== TESTO DA ESAMINARE ==

In composizione monocratica, in persona del giudice designato dott. Roberta Mastropietro, ha pronunciato la seguente

SENTENZA

nella causa civile di primo grado, iscritta al n. 2229 del ruolo generale dell’anno 2013, vertente TRA

R. P., elettivamente domiciliato in Trieste, via Z. n. 8, presso lo studio dell’avv. to C. C., che lo rappresenta e difende per delega a margine dell’atto di citazione;

attore

E

GRUPPO EDITORIALE L. S.P.A., P. P., C. E. tutti elettivamente domiciliati in Trieste, L. go D. F. Bonifacio n. 1, presso lo studio degli avv. ti P. F. e L. D., che li rappresentano e difendono per delega a margine delle rispettive comparse di costituzione;

convenuti

avente per oggetto: risarcimento danni.

udite le conclusioni delle parti, precisate all’udienza del 12 settembre 2018 nei termini che seguono: Per l’attore (rif. foglio di precisazione delle conclusioni allegato al verbale di udienza): “Nel merito: Voglia l’Ill. mo Tribunale di Trieste, accertata l’esclusiva responsabilità di GRUPPO E. L. S.p.A ., P. P. nella sua qualità di direttore responsabile e C. E. nella sua qualità di giornalista, per i fatti di cui alla narrativa del presente atto, condannare i convenuti medesimi, in solido tra loro, al pagamento in favore d. P. della somma così determinata: I.T.P. gg. 180 al 10% Euro 2.169,00 I.T.P. gg. 730 al 7% Euro 6.157, 55 Danno morale da reato Euro 30.000,00 Rimborso spese mediche Euro 773, 50 Danno patrimoniale Euro 8.107, 50 Onorario di c.t.p. op. peritali Euro 1.220,00 Onorario ausiliario C.T.P. Euro 908, 41 TOTALE EURO 49.335, 96 ovvero di quella maggiore o minore ritenuta di giustizia, oltre a rivalutazione ed interessi sull’intera somma dalla data del sinistro al saldo.

===
== RECORD FORNITI ==

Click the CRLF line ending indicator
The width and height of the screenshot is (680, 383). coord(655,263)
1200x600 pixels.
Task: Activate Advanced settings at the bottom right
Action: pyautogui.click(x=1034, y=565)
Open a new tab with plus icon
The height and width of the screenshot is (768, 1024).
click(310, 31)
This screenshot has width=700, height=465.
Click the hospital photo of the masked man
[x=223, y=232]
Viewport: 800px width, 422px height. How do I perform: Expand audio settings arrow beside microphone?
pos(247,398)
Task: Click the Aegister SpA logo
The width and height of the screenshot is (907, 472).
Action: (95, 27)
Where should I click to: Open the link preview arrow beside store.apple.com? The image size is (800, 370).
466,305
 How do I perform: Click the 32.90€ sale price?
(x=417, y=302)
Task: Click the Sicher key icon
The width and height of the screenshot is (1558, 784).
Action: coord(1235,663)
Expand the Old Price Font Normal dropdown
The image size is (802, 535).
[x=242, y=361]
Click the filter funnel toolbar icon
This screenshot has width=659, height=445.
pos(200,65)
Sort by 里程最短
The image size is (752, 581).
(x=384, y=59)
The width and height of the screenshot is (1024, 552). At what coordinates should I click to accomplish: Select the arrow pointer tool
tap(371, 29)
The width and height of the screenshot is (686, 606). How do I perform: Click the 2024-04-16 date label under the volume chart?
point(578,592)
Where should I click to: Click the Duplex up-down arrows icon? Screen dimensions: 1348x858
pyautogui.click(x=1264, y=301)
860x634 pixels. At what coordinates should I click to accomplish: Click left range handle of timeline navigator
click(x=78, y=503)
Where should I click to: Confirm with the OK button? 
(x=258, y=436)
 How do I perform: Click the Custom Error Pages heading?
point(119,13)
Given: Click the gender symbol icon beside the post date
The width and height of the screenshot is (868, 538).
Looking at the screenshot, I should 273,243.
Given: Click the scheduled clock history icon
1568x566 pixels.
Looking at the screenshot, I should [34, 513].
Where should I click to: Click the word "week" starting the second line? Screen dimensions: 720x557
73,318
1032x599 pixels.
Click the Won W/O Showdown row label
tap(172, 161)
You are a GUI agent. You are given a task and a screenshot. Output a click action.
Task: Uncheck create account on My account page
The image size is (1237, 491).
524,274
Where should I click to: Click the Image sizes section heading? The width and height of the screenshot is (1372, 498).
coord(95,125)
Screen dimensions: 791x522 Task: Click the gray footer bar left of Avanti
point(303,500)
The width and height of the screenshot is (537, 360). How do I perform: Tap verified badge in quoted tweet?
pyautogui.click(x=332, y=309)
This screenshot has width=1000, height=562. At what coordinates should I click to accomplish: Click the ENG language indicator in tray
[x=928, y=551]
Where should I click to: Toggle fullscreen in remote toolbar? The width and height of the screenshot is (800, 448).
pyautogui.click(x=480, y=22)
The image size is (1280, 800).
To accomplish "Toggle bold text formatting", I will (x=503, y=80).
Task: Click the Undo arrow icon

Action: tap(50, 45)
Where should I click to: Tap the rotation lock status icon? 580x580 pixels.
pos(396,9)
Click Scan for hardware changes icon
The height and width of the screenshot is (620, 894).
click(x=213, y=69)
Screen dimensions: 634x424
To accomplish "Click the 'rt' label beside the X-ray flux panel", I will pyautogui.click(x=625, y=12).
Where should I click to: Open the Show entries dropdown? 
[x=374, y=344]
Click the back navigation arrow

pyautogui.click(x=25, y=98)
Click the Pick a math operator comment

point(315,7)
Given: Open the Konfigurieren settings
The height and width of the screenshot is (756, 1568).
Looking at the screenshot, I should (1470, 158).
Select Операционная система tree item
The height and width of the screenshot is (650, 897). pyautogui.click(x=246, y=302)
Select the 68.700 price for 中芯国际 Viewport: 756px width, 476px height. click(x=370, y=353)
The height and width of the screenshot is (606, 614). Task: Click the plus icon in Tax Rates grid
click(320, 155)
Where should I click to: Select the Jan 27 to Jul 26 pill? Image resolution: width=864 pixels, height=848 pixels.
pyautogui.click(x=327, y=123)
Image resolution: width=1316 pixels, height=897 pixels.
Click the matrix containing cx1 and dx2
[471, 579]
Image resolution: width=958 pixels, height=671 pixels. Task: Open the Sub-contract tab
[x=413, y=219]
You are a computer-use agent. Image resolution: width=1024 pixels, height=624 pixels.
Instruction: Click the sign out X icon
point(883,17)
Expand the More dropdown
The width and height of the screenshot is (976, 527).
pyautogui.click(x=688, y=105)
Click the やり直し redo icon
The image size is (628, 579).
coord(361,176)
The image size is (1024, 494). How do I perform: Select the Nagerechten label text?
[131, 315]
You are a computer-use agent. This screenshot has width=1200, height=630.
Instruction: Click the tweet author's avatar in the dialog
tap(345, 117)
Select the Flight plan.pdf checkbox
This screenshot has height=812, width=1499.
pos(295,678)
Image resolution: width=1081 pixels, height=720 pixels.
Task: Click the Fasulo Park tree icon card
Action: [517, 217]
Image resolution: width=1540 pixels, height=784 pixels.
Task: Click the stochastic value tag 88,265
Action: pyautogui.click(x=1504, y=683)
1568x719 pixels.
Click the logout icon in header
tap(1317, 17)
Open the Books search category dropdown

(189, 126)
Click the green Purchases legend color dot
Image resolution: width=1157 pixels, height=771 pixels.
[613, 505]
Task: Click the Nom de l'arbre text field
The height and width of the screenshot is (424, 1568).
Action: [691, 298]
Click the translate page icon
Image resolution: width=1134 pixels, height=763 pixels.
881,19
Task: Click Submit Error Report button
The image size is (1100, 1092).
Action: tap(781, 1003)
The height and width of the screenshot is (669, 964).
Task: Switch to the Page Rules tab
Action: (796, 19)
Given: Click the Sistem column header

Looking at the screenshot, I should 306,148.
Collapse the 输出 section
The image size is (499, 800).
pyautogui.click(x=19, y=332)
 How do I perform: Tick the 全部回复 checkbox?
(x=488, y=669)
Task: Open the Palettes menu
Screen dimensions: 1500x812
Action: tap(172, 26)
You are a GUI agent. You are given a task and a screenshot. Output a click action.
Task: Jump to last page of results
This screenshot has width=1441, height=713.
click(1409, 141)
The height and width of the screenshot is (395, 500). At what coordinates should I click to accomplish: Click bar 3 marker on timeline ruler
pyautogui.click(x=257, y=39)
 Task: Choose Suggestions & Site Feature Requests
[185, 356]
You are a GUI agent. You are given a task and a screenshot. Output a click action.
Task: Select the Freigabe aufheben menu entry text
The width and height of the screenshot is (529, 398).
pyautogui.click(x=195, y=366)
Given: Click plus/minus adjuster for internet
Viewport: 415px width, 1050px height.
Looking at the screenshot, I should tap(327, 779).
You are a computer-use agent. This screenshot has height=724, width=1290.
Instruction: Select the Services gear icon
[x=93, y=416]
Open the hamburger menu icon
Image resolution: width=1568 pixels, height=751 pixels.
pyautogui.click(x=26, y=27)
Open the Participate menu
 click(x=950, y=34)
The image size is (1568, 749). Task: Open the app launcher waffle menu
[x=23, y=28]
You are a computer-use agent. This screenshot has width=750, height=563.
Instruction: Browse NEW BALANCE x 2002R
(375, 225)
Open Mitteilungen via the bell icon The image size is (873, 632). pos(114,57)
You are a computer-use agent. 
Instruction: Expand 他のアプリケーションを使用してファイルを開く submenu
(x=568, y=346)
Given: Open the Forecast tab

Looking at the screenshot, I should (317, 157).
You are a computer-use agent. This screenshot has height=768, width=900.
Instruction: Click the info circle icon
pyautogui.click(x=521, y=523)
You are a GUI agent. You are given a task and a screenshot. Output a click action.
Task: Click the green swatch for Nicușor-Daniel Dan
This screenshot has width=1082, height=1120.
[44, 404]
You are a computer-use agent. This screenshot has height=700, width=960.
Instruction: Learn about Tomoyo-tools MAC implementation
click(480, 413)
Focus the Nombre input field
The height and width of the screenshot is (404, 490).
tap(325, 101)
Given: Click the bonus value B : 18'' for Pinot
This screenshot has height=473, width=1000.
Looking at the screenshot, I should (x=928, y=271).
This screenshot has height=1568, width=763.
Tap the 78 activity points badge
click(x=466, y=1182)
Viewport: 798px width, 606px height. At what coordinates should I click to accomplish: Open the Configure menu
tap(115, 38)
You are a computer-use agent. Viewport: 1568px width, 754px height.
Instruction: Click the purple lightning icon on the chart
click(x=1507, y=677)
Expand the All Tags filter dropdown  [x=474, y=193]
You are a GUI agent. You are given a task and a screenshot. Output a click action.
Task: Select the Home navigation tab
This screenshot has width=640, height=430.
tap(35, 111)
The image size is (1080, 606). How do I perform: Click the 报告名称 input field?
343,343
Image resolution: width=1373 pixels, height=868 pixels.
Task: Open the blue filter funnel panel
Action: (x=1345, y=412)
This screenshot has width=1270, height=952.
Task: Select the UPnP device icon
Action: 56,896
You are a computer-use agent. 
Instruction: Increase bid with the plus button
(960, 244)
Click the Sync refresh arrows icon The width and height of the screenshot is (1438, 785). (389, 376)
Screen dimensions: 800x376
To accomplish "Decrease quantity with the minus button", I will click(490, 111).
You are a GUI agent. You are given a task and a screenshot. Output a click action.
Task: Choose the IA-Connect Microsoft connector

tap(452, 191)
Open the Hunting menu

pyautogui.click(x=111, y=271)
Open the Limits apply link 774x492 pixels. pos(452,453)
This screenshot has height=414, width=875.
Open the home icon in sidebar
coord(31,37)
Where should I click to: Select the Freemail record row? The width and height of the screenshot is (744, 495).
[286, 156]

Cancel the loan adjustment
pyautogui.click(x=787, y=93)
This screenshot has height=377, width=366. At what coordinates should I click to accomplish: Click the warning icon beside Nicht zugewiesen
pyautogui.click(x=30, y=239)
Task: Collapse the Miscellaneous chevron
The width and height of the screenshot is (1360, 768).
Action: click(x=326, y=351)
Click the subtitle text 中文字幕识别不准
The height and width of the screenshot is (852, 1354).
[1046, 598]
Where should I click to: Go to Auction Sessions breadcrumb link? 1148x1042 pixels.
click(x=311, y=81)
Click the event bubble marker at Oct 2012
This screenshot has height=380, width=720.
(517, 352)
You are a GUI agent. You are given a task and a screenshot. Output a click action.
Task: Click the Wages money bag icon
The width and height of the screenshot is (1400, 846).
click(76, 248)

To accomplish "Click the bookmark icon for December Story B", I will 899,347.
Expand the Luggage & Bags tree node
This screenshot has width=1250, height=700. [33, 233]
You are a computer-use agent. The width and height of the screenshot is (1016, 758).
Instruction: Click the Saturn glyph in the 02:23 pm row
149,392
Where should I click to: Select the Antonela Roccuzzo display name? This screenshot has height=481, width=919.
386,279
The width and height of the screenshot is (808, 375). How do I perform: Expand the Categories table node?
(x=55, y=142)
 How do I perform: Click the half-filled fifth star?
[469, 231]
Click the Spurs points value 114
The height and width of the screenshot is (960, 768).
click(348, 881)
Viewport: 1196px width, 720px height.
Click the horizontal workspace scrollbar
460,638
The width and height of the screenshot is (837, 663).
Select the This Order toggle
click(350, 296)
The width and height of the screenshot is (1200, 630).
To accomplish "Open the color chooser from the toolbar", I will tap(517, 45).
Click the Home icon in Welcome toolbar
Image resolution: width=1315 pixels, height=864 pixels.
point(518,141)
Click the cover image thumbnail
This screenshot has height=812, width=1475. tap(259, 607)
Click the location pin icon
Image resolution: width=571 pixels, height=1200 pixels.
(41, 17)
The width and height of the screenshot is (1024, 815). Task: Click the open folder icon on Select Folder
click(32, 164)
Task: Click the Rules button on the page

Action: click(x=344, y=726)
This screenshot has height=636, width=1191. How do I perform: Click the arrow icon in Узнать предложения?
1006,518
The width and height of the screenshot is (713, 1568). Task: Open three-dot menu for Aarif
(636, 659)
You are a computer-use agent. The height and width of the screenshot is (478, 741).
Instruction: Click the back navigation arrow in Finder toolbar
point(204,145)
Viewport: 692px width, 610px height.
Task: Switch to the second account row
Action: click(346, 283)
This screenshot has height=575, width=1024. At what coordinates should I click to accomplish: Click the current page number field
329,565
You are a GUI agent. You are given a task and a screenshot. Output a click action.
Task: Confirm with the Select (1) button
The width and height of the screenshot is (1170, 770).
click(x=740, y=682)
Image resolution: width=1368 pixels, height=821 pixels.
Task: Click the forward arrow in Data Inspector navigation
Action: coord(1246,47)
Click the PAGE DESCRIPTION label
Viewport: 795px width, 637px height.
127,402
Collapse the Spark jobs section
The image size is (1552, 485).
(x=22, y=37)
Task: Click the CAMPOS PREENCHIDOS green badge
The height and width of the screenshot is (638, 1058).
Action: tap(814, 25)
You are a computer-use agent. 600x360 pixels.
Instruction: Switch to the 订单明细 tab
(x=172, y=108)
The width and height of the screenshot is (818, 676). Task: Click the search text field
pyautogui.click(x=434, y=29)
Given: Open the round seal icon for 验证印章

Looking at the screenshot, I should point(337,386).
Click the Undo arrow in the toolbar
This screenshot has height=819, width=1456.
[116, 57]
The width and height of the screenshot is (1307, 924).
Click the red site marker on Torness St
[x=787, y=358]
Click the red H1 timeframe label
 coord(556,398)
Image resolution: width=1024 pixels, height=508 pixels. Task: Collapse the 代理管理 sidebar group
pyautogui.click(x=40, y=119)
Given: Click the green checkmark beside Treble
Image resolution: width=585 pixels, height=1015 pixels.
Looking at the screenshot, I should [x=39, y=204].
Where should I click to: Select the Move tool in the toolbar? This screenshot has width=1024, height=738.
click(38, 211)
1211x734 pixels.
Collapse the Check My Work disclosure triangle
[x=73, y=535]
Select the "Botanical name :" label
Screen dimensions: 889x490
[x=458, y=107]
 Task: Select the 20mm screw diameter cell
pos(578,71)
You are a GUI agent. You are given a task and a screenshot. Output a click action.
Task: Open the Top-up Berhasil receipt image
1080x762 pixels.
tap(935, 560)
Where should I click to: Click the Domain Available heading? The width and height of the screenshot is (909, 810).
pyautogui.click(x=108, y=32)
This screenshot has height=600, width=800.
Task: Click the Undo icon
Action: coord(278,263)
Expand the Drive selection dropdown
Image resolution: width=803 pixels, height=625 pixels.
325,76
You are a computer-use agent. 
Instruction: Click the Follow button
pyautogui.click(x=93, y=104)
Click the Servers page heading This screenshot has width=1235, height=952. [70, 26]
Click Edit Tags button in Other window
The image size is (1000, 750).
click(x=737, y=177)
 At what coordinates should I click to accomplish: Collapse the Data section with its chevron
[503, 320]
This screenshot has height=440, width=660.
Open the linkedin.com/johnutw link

===

## OBIETTIVO DELL'ESERCIZIO
Prosegui la sentenza sul risarcimento danni a partire dal punto in cui si interrompe. I record non c'entrano con questo lavoro.

## RISPOSTA AL COMPITO
Con rifusione delle spese del giudizio come da separata nota e degli onorari di c.t.p. e ausiliario al c.t.p. anticipati in corso di causa, e sopra specificati, nonché con condanna al pagamento delle spese a di c.t.u ., così come liquidate con separato decreto.”

Per i convenuti: (rif. foglio di precisazione delle conclusioni allegato al verbale di udienza): “Ogni contraria istanza, deduzione ed eccezione reietta e disattesa, ribadito il rifiuto a ogni allargamento del a contraddittorio o domanda nuova, voglia l’Ill. mo Tribunale di Trieste, previa ogni declaratoria del caso. Assolvere i convenuti Gruppo E. L. S.p.A ., P. P. e C. E. da ogni domanda di controparte perché infondata.
Vittoria di competenze e spese anche generali.”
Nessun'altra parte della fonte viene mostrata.